Revere’s issues are typical of healthcare organizations across the country, said Ron Shapiro, Vice President and Chief Technology Officer for Qvera. “These issues deal with the fact that although we have healthcare standards, like HL7, they are interpreted differently by vendors. Therein lies the crux of the interoperability challenge. Interface engines, in general, help map those messages to the vendors’ standards.”
Interface engines also take complex challenges and simplify them for the end user. Shapiro recalled another large multispecialty clinic in which patient referrals were intentionally booked out by days because it took that long for staff to request and receive critical patient health records from outside sources. “Using QIE, we created a process to get access to that information within minutes, so now they can do same-day appointments. Among other positive outcomes for the patient, the clinic can serve more patients in the community.”
In addition to no longer depending on outside consultants, and having both more control and flexibility with its integration projects, the team at Revere Health is learning to innovate and improve workflows so clinicians can access data as they need it.
QIE can accommodate all connectivity standards and data formats used by health information exchange (HIE) platforms, by data repositories, and by immunization registries as well as EHR, and hospital and laboratory systems. This has allowed Revere Health to work more closely with systems such as the Utah Health Information Network (UHIN), which operates a regional HIE comprising some 500 data sources representing 5 million unique lives and 53 million records.

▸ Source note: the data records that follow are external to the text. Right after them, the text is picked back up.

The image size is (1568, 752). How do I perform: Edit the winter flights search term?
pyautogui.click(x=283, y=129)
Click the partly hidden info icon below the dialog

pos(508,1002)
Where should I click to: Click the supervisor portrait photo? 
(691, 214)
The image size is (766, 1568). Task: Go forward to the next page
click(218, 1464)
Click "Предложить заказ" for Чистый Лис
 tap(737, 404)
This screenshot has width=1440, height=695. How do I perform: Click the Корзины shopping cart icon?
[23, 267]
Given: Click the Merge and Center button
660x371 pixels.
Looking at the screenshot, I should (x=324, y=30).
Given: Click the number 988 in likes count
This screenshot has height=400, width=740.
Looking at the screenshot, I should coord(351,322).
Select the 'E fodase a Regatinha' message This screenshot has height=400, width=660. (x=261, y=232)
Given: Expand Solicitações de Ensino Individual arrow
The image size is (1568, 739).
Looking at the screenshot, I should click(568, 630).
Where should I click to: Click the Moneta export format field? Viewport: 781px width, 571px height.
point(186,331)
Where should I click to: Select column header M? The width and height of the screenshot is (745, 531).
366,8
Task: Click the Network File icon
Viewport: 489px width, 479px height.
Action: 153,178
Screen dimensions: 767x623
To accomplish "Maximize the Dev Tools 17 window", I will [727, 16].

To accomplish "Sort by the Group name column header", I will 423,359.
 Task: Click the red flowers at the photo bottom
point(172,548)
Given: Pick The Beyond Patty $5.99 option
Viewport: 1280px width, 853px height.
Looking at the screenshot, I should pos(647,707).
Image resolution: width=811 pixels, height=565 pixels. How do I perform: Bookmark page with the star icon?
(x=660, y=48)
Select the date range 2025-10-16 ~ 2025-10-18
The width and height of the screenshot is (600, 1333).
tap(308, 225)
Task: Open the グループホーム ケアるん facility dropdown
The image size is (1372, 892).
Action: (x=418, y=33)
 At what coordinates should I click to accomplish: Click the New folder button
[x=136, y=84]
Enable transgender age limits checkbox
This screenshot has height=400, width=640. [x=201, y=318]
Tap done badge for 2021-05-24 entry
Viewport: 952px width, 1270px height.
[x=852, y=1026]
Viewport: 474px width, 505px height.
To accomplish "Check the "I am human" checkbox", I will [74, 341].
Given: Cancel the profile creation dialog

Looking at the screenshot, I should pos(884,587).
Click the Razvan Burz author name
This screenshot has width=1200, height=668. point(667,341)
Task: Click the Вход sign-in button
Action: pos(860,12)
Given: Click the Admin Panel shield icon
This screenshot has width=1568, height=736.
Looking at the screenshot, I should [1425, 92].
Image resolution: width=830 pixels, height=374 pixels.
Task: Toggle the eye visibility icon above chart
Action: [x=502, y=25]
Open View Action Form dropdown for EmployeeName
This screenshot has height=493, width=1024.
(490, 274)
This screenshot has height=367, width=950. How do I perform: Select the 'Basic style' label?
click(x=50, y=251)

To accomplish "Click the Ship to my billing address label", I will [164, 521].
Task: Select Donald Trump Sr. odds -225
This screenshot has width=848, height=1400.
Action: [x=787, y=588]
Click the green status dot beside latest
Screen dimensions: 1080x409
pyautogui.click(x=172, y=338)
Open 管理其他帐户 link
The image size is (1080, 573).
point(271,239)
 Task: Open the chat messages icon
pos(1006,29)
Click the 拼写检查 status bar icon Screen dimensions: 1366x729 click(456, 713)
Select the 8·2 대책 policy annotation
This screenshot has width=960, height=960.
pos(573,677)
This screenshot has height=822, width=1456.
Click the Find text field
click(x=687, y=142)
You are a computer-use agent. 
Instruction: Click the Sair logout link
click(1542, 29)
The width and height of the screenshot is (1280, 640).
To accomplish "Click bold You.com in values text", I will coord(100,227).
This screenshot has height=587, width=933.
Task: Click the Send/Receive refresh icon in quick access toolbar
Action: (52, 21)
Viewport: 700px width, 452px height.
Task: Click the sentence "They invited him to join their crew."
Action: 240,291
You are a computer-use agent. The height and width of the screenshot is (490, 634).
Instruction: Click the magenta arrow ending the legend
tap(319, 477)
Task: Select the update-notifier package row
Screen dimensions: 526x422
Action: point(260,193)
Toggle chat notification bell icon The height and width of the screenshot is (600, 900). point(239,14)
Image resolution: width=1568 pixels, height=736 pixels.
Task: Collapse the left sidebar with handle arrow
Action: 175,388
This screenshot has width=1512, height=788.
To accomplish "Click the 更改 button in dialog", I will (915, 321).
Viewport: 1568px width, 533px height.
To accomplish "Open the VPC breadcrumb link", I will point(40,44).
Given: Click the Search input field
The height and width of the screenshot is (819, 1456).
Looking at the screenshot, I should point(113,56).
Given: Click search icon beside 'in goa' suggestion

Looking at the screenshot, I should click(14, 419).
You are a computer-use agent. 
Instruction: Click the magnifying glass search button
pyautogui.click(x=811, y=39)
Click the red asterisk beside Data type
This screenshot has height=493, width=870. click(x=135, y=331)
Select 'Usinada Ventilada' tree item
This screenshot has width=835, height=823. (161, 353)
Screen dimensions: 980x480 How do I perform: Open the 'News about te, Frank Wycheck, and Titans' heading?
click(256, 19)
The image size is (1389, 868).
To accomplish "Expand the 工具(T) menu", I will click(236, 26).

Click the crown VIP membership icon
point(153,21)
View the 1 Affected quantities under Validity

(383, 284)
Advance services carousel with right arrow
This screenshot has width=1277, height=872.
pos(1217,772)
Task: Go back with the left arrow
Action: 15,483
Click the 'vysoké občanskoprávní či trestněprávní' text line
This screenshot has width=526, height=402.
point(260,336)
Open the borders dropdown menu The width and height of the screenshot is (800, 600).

Prior to implementing QIE, “Revere Health was able to contribute data for quite a while to our health information exchange,” said Matthew Hoffman, MD, CMIO for UHIN. “Now we feel like we’re able to give back and push information directly to their systems, which is valuable to their physicians and other members of their communities.” For instance, Hoffman said, a recent data quality review showed UHIN had 30 percent more HIE data on blood pressure than Revere Health.
“We’ve worked with states’ departments of health to feed their registries,” said Keller, the Revere Health Director of Data Analytics and Development. “Recently, though, we’ve been able to better exchange health information and get discrete data from documents and labs from these organizations directly into our EMR and build a better picture of patient care.”